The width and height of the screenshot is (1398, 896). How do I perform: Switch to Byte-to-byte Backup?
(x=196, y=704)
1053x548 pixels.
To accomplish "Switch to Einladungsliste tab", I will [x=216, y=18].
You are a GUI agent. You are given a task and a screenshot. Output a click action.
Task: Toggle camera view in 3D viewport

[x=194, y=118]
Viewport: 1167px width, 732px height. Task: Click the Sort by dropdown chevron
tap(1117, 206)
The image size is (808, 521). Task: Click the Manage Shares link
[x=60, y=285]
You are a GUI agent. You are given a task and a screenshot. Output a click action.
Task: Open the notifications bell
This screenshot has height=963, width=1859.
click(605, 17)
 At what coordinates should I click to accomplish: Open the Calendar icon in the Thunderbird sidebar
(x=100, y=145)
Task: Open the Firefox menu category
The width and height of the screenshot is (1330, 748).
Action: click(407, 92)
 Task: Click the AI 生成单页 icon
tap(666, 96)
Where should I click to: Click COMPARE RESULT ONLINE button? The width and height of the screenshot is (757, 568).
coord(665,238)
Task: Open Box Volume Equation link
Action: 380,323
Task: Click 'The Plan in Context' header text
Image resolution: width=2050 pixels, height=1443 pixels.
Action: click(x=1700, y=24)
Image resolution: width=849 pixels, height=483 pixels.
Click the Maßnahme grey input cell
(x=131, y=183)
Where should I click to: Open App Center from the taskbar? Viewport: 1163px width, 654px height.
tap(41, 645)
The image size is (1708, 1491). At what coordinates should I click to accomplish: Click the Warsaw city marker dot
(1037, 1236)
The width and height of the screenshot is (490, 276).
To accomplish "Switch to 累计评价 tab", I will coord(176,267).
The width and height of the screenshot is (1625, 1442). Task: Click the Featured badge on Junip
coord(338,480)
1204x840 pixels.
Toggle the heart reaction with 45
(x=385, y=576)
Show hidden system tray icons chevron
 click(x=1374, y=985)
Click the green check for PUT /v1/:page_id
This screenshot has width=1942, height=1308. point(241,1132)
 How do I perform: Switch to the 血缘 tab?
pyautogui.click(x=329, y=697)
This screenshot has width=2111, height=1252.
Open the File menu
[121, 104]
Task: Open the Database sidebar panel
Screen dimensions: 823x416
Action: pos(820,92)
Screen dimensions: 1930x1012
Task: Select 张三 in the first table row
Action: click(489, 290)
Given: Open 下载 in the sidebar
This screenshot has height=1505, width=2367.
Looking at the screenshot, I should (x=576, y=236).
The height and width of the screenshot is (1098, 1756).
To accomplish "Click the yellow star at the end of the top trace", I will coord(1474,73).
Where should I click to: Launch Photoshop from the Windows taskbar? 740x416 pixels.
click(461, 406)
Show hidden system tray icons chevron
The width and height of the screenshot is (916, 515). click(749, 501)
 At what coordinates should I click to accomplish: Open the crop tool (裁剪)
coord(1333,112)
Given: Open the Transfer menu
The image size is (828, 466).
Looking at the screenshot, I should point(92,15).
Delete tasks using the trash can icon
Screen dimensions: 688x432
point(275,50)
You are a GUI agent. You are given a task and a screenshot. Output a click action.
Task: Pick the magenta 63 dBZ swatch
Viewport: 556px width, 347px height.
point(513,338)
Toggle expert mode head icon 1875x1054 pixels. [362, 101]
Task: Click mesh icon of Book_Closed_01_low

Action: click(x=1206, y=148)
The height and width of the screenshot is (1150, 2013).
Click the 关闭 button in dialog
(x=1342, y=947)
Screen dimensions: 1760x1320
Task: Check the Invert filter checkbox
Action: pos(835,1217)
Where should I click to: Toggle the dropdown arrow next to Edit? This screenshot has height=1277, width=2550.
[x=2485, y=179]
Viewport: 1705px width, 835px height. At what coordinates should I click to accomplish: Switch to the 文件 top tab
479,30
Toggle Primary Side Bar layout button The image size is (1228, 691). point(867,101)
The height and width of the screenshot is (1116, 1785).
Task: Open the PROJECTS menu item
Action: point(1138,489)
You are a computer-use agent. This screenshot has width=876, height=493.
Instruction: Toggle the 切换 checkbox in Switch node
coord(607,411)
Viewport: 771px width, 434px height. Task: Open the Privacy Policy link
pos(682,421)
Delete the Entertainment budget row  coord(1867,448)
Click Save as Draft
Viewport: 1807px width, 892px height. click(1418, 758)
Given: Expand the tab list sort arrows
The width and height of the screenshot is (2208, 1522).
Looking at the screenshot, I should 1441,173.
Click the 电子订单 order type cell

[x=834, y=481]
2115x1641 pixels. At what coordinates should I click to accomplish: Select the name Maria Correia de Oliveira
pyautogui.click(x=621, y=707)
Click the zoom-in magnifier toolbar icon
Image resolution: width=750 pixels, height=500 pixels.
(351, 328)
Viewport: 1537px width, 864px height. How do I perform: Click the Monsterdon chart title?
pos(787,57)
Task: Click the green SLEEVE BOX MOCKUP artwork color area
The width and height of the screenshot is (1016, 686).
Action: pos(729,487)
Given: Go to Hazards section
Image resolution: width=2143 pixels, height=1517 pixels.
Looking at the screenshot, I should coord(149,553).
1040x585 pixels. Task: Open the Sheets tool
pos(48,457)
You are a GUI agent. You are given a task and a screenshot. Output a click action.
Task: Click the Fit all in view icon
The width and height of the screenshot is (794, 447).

§ **Instructions for the task**
The answer must be every line from the records above that contains "will".

§ **Written reply**
To accomplish "Switch to Einladungsliste tab", I will [x=216, y=18].
To accomplish "Switch to 累计评价 tab", I will coord(176,267).
To accomplish "Click the yellow star at the end of the top trace", I will coord(1474,73).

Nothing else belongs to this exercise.